宍塚は慌てて追っては来なかった。どうせこの先に逃げ場はなく、所詮は袋の鼠だと解っているから、相手は余裕の対応だ。万里の方は、もう全く余裕がない。退路を断たれ、通信手段も断たれ、疲労困憊。絶望的な状況に眩暈がする。
「くそっ、こんなんで、どうしろってんだ! 完全に詰んでるじゃないか!」
乱れに乱れた呼吸で、見苦しいほどによろめきながら階段を這い上がると、目の前に扉が現れる。それ以外に道はなく、万里は己の体で扉を押しあけて奥へ倒れ込む。
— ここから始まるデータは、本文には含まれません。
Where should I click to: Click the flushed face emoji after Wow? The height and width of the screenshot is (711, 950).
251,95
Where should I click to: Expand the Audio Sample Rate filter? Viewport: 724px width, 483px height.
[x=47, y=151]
屋上に出た。ぎらぎらとした夏の日差しが殺人光線みたいに感じられてうんざりする。緑色の塗料がところどころ剥げたフェンスは胸の高さくらいまである。それを乗り越えて地上に下りる元気は、今の万里にはない。
ゆっくりと足音が近づいてくる。足音が大きく鮮明になるにつれて、それよりも激しいペースで鼓動が警告を発する。今すぐ逃げろと脳が叫ぶ。だが、どこへ、どうやって? 冷たい汗が背中を流れた。
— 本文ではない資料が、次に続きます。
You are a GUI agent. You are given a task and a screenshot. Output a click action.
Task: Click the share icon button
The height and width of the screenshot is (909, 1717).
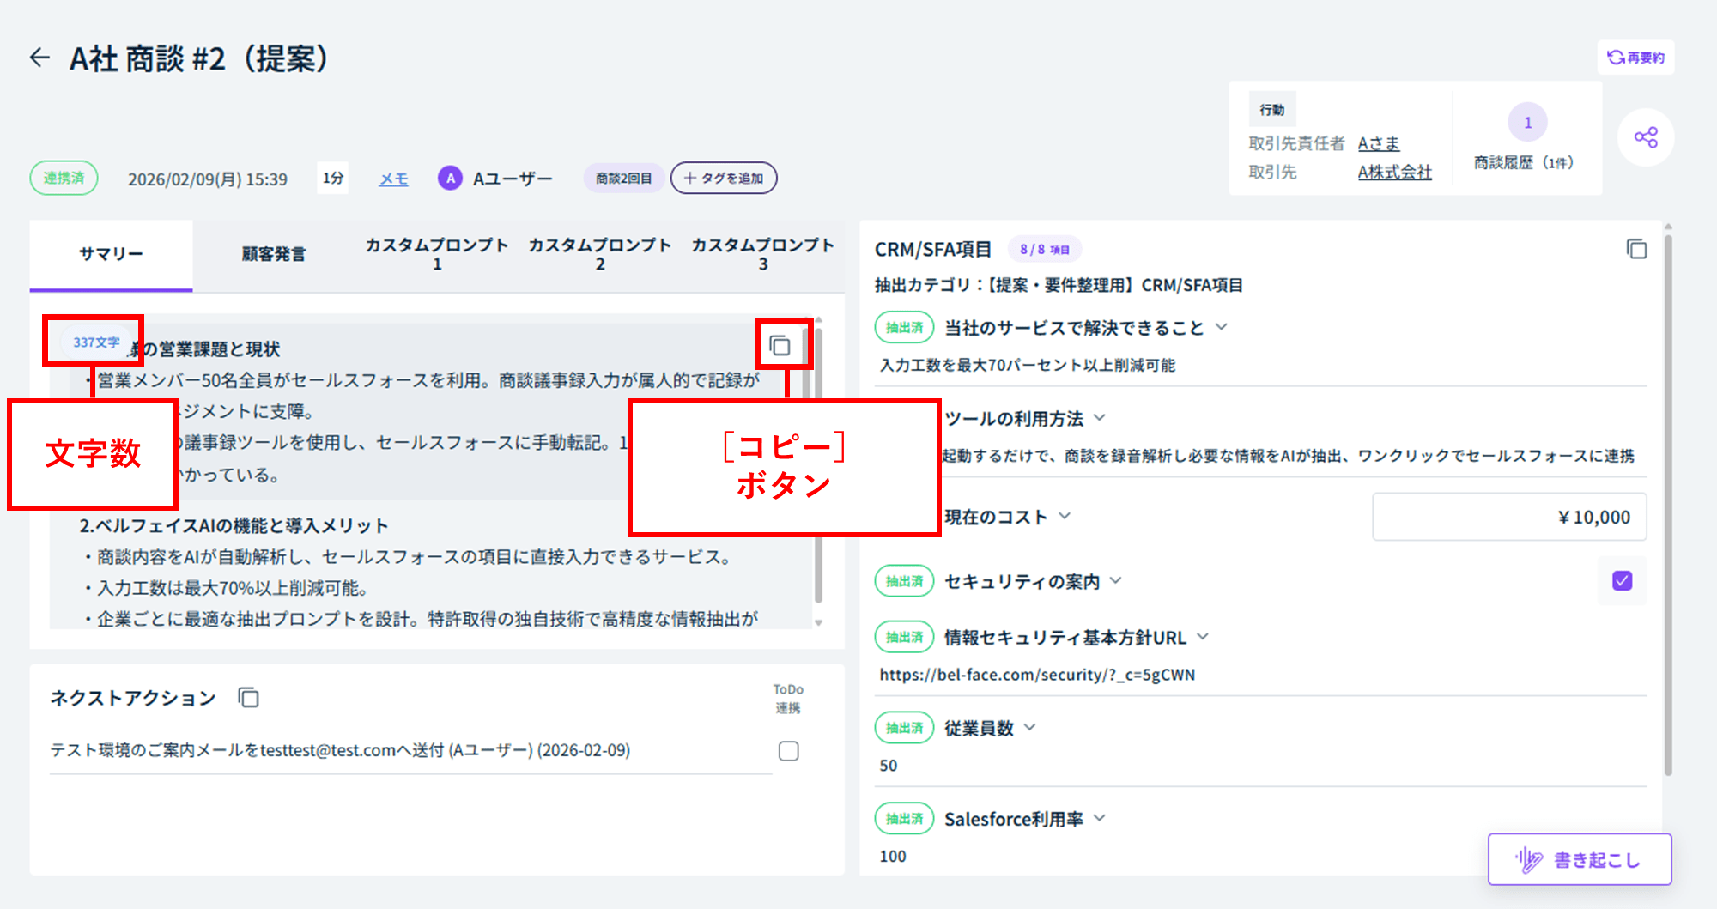tap(1645, 137)
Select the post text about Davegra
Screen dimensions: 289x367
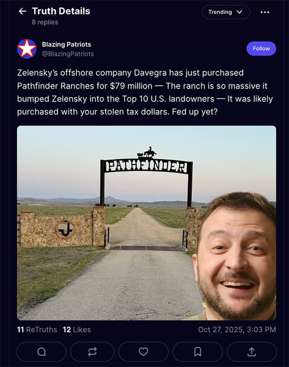[x=145, y=92]
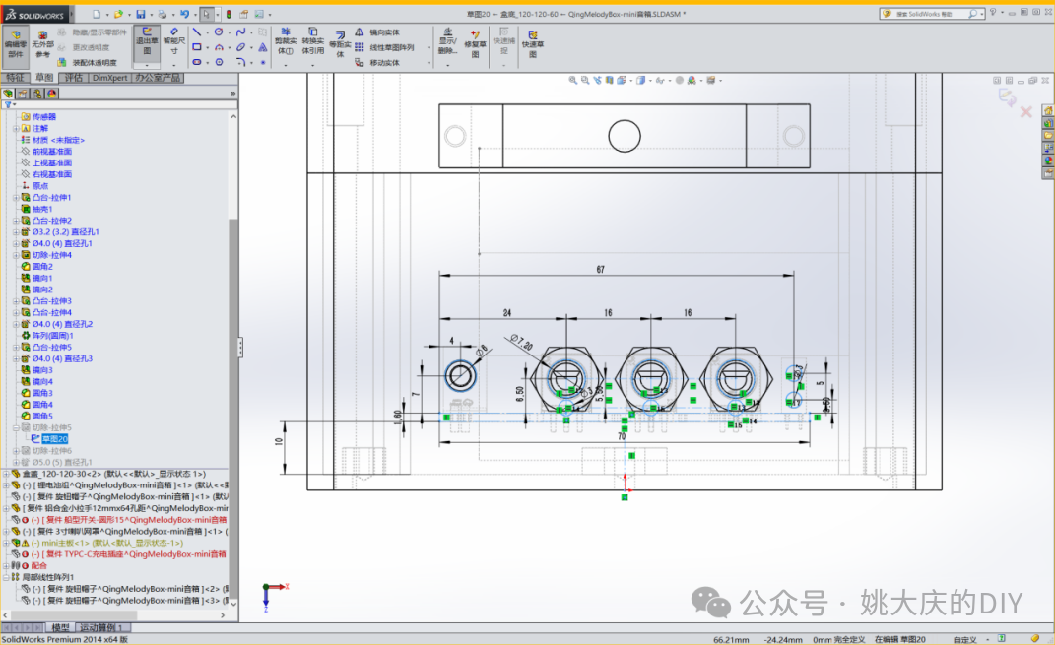Viewport: 1055px width, 645px height.
Task: Switch to the 特征 (Features) tab
Action: click(x=16, y=78)
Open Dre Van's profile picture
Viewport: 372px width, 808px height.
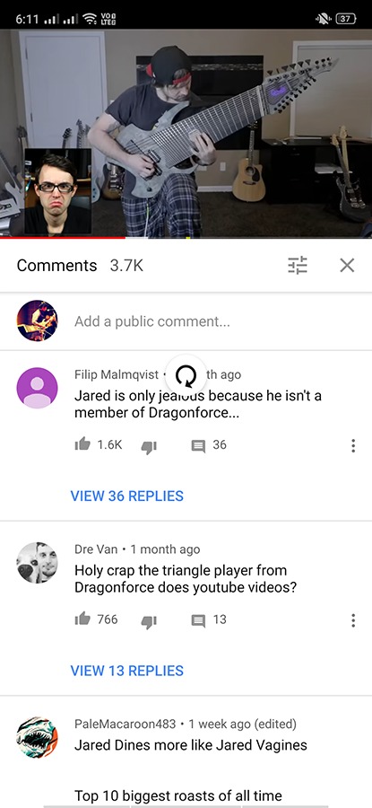coord(37,563)
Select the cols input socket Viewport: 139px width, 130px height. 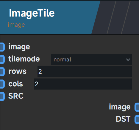click(x=2, y=84)
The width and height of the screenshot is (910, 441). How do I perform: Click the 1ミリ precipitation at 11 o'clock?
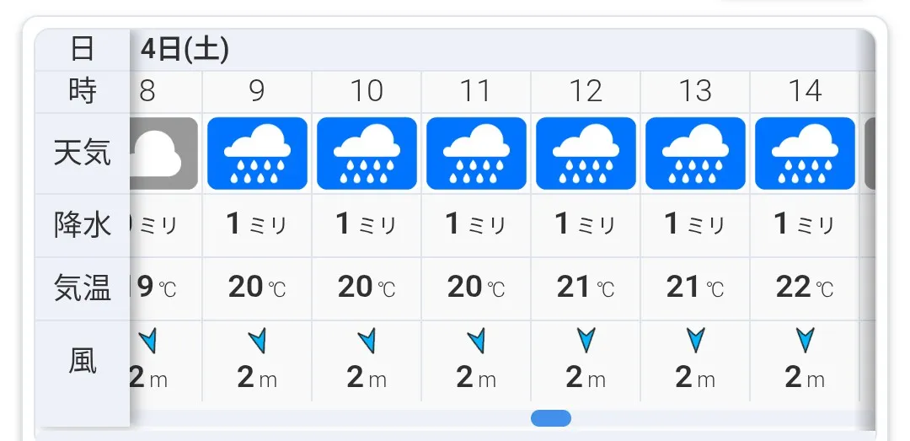pos(476,224)
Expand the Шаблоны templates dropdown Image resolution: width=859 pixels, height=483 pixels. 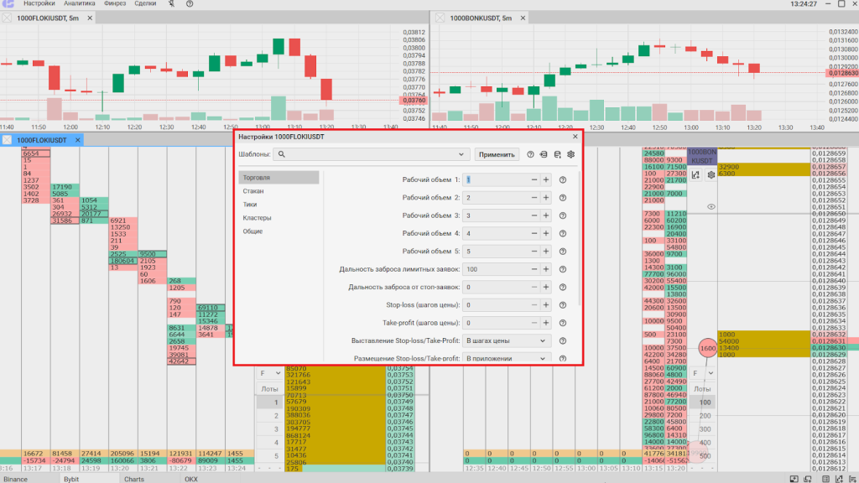coord(461,154)
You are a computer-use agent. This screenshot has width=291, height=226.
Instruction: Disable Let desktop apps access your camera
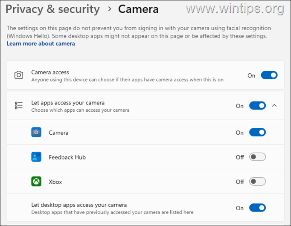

残った力を総動員しても、異能はあと一回使えるかどうかといったところ。その上、武器があったとしても満足に扱えそうもない。そして敵は二人に増えた。戦うより逃げるべきだが、退路もない。助けを呼べれば一番いいが、連絡手段は壊されたし、だいたい今SOSを出したところで、敵がほんの数メートルの距離を詰めるまでの間に駆けつけてくれる超速の救援部隊など存在しない――
と、そこまで考えて、万里ははっと閃いた。
先刻壊されたのは、救済社の仲間の連絡先の入った業務用の通信端末。万里はもう一台、プライベート用の端末を持っていて、それはまだ無事だ。
そして、その端末には、呼べば十秒で駆けつけてくれそうな音速戦士、上原桐子の連絡先が入っている。